▸ **PROBLEM TO WORK ON**
Return every line of the records below that contains the word "field".

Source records
◇ ◇ ◇ ◇ ◇ ◇ ◇

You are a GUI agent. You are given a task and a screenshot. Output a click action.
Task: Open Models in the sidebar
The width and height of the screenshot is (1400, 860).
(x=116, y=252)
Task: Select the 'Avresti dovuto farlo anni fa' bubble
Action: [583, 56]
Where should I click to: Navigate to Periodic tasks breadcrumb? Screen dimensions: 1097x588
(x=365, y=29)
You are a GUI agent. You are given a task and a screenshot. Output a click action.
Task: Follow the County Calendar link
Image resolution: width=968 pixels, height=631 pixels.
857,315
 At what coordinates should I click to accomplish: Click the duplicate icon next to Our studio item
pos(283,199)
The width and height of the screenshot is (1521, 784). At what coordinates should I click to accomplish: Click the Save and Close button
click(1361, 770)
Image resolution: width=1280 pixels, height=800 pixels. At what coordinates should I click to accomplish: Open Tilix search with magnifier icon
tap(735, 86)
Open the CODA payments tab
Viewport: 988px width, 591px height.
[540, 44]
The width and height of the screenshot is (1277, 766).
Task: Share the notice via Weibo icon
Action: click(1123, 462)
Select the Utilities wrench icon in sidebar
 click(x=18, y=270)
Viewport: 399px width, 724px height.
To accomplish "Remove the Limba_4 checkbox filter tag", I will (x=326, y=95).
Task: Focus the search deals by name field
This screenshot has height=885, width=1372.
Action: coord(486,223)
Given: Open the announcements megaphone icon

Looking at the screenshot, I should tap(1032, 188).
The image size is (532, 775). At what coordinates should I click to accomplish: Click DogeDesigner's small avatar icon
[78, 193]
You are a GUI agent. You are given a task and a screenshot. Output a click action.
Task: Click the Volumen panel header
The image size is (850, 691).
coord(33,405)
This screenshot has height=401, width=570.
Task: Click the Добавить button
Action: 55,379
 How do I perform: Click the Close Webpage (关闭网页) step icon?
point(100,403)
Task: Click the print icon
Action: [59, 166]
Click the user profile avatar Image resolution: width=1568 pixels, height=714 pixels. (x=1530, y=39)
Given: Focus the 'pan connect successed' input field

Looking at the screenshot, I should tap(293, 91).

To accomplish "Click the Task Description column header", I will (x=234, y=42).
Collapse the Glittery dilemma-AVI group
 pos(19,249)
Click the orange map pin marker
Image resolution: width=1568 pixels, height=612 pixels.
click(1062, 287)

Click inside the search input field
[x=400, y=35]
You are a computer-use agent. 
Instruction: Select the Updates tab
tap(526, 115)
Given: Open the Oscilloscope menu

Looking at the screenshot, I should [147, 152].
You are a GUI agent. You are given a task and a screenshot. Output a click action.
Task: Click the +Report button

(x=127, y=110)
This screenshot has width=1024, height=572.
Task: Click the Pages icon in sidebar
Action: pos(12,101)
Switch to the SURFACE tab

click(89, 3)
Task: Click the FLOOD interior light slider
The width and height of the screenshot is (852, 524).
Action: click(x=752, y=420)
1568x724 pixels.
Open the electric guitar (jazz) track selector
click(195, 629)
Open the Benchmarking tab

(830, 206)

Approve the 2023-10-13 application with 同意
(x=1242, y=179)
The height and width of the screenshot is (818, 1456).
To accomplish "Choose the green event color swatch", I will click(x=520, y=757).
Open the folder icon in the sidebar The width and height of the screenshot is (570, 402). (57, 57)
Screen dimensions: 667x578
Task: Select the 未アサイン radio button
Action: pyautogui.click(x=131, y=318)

◇ ◇ ◇ ◇ ◇ ◇ ◇

▸ **SOLUTION TO THE EXERCISE**
Task: Focus the search deals by name field
Given: Focus the 'pan connect successed' input field
Click inside the search input field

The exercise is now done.